» INFORMATION GIVEN:
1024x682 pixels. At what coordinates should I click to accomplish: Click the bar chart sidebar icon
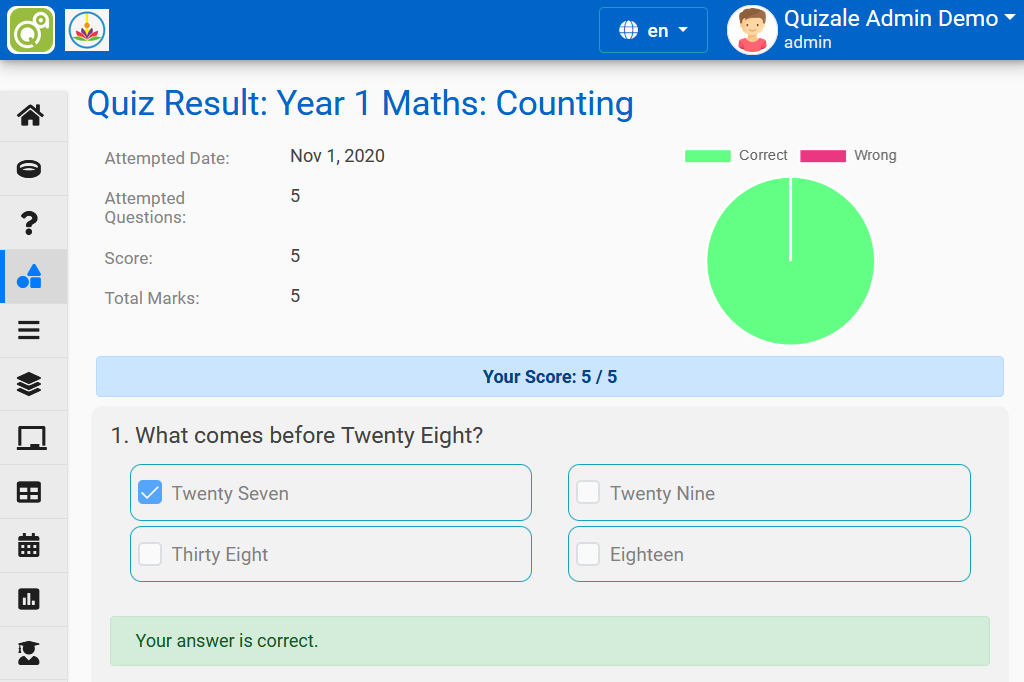pyautogui.click(x=30, y=599)
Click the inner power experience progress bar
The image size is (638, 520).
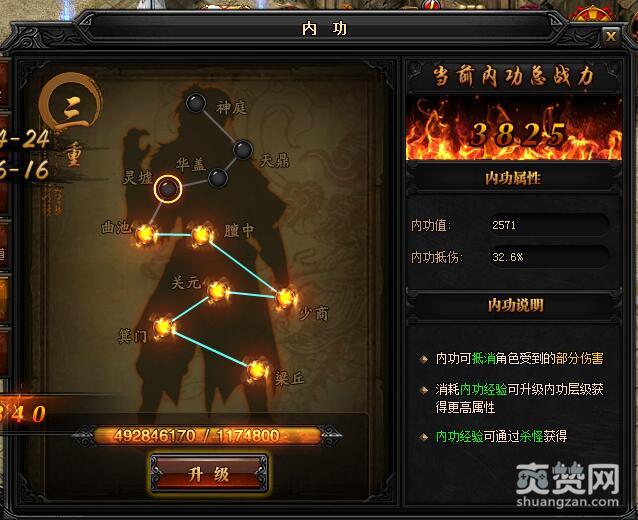208,436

» DIRECTIONS FOR THIS TASK: Set down each entry above exactly as it appears. Omit the pictures.

» THE ANSWER:
1024x682 pixels. At what coordinates should I click to accomplish: Click the bar chart sidebar icon
pyautogui.click(x=30, y=599)
Click the inner power experience progress bar
The image size is (638, 520).
208,436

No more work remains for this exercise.